"The city manager really sets the culture in the organization for the staff," said resident Paul Donahue at the March 5 meeting. "In the interactions I've had with city staff I've found them very receptive." They are "interested in engaging people who have complaints.
Donahue talked about writing a complaint letter to a department head 15 years ago to which he received a response saying that a city staffer had been assigned to research his complaint. "They actually seem to really care. Setting the culture, I think, is important."
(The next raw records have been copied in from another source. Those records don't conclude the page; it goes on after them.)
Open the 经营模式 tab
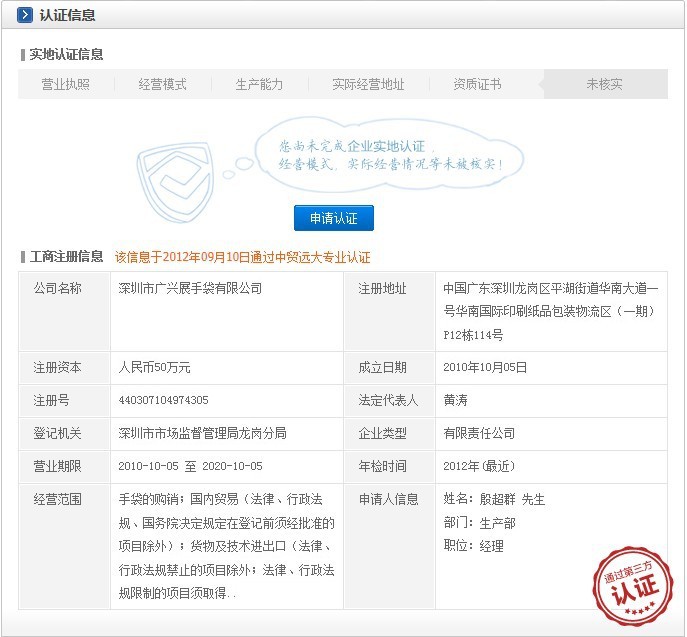 pos(162,85)
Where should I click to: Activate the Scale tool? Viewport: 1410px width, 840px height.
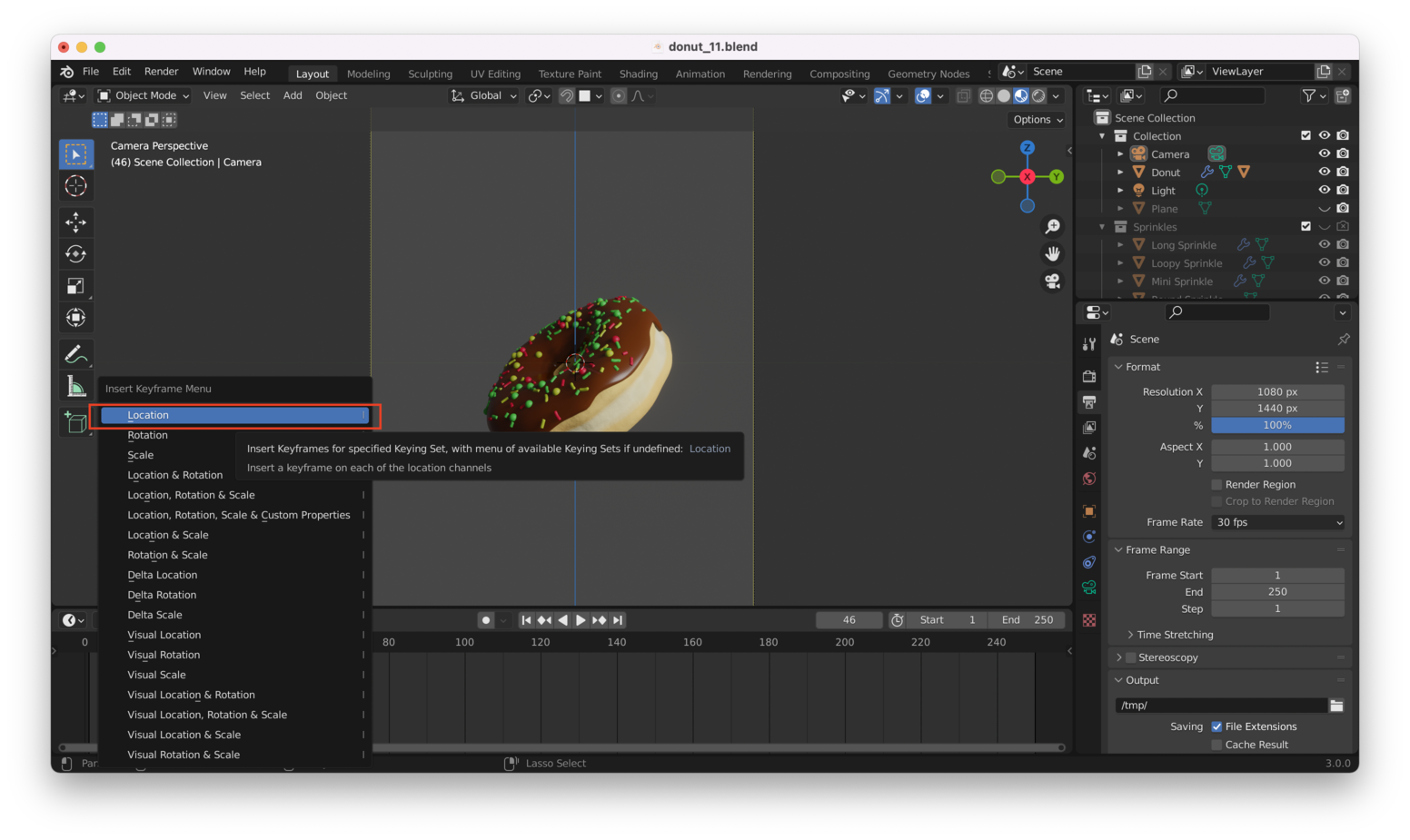tap(76, 285)
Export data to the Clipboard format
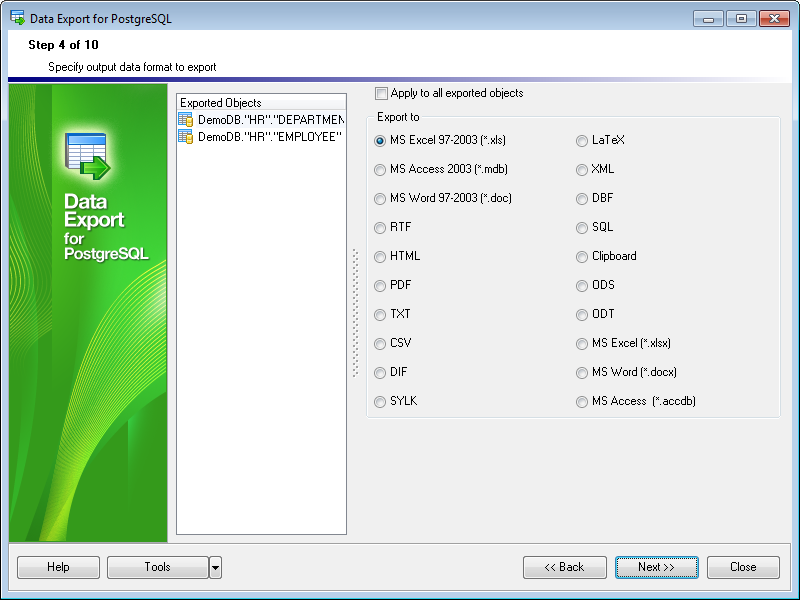This screenshot has height=600, width=800. (x=582, y=257)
Longtime resident Gene Holly noted how much the city has changed since he arrived in 1967 to see Castro Street vacant and rundown. "The person we hire has got to have a vision," Holly said. With Mountain View hosting companies like Google and Microsoft, "we have an impact on the world." He urged the council to not make the mistake of hiring someone just because "everybody likes this person."
Similar remarks came from a resident who said she works for the city of Palo Alto.
"I work in a city that lives in the past, which is ironic because they have businesses that look to the future," she said. "They don't seem to be able to break out of that mold. Being a leader, taking that first step to redevelop Castro Street, that took a lot of forward thinking. It takes a city manager willing to look beyond the immediate future."
Bob Capriles, who said he has been a Mountain View resident since 1966, said it was important for the new city manager to be "accessible — someone willing to come out of his office to meet you."
The city manager should be "fiscally responsible," Capriles said, "Somebody willing to set aside reserve funds and be firm about not using those funds even when people beg him to use it."
Resident Gertrude Gilkey said the new city manager should have a "backbone" when it comes to the city's unions.
She noted recent cases of retired city department heads who returned to work part-time for $100 an hour while receiving their pensions. "That should never happen," she said. "We cannot go on like we're doing," Gilkey said. The city should examine "each project to make sure we can pay for it without burdening our children."
Resident Barbara Goodwin wanted the new city manager to save another sort of green — park space.
"I am very much hoping that the new person understands how our parks are shrinking," Goodwin said. "It needs to be open space, anything else is unacceptable."
She called the plan to move the historic Pearson house to the Cuesta Annex along with a planned history museum "grandiose."
Several residents said the ideal traits were exemplified in current City Manager Kevin Duggan, just as city employees said in a similar for staff meeting last month.
The ability to see all the facets of an issue or debate is important, said resident Thida Cornes. "(That's) one of many reasons people love Kevin so much." He "presented balanced and fair reports" which allowed the community to trust him, she said.